Todorov se doute donc, vous voyez, de ce que moi j’aurais pu dire à ce propos-là. Il se rend compte que ce n’est peut-être pas vraiment une question de forme de récit mais, dit-il, à deux types de structures mentales et ces deux types de structures mentales, je crois qu’on peut l’exprimer comme ce que je disais tout à l’heure : ou bien sur la ressemblance visuelle, mettre des choses, définir l’identité à partir de la ressemblance visuelle, ce qui nous fait, nous Occidentaux, mettre tous les papillons rassemblés dans le même lieu, tous les mammifères dans le même lieu, etc., et par opposition à ce qu’il dit, l’autre structure mentale, c’est le totémisme qui regroupe les choses en faisant de grandes découpes en 2, en 4, en 8, regroupements de l’ensemble des choses.

Todorov dit encore : « … la présence exclusive des ‘et’ et l’omission des ‘parce que’ ou des ‘pour que’ » (p. 365). C’est exactement ça : il met le doigt sur l’essence même de la pensée de la Chine archaïque : pas de « pour que », pas de « parce que », uniquement des « et », soit ce que j’ai appelé dans PSI « la connexion simple ».

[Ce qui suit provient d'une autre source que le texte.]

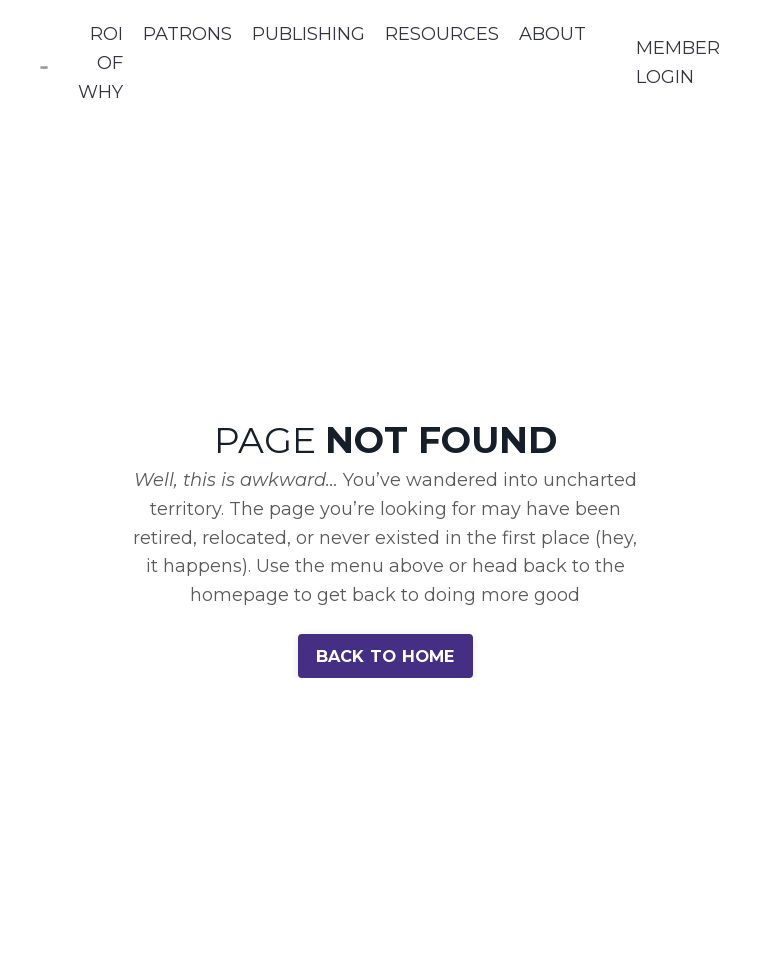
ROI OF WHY (100, 63)
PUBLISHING (308, 34)
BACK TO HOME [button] (385, 656)
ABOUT (552, 34)
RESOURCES (442, 34)
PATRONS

Pourquoi est-ce que je m’intéressais à cela ? C’était à partir d’une réflexion sur ce qu’on appelle l’association libre en psychanalyse. Et vous avez vu que le mot est utilisé par Baudot. Ça lui est venu, je dirais, de manière tout à fait spontanée de parler d’association d’idées : « la phrase nahuatl procédant par association d’idées ou d’images » (p. 31). Dans l’association d’idées et dans la structure du rêve, il n’y a que des « et ». Il n’y a que des juxtapositions. Il n’y a pas de grand raisonnement, il n’y a pas de choses qui en entraînent une autre. Au contraire, ce qui nous frappe quand nous repensons à un rêve, c’est qu’il n’y a pas de connexion logique entre les évènements ou les lieux. On est à un endroit et le moment d’après, on est sur un autre continent. On parle à une personne et, tout à coup, il s’agit d’une personne différente mais ça ne gêne pas du tout et l’on poursuit la conversation. Ça, c’est une réflexion qui était venu aussi à Wallon, le psychologue, qui observait que dans la pensée de l’enfant, on se situe de ce côté-là : on a des choses qui apparaissent comme simplement juxtaposées. Et comme il le disait, on peut apprendre à un enfant que la femme est un être humain et puis, on lui dira un autre jour que l’être humain est un mammifère et la connexion pourra être établie directement, je dirais, femme à mammifère par l’intermédiaire de être humain et des choses de cet ordre-là mais on le lui aura appris, c’est ce que l’on appelle la « transitivité ». Ce ne sera pas quelque chose qui lui sera venu spontanément. Le spontané, c’est sans aucun doute cette association libre, le « et » plutôt que le « pour que », le « parce que », etc.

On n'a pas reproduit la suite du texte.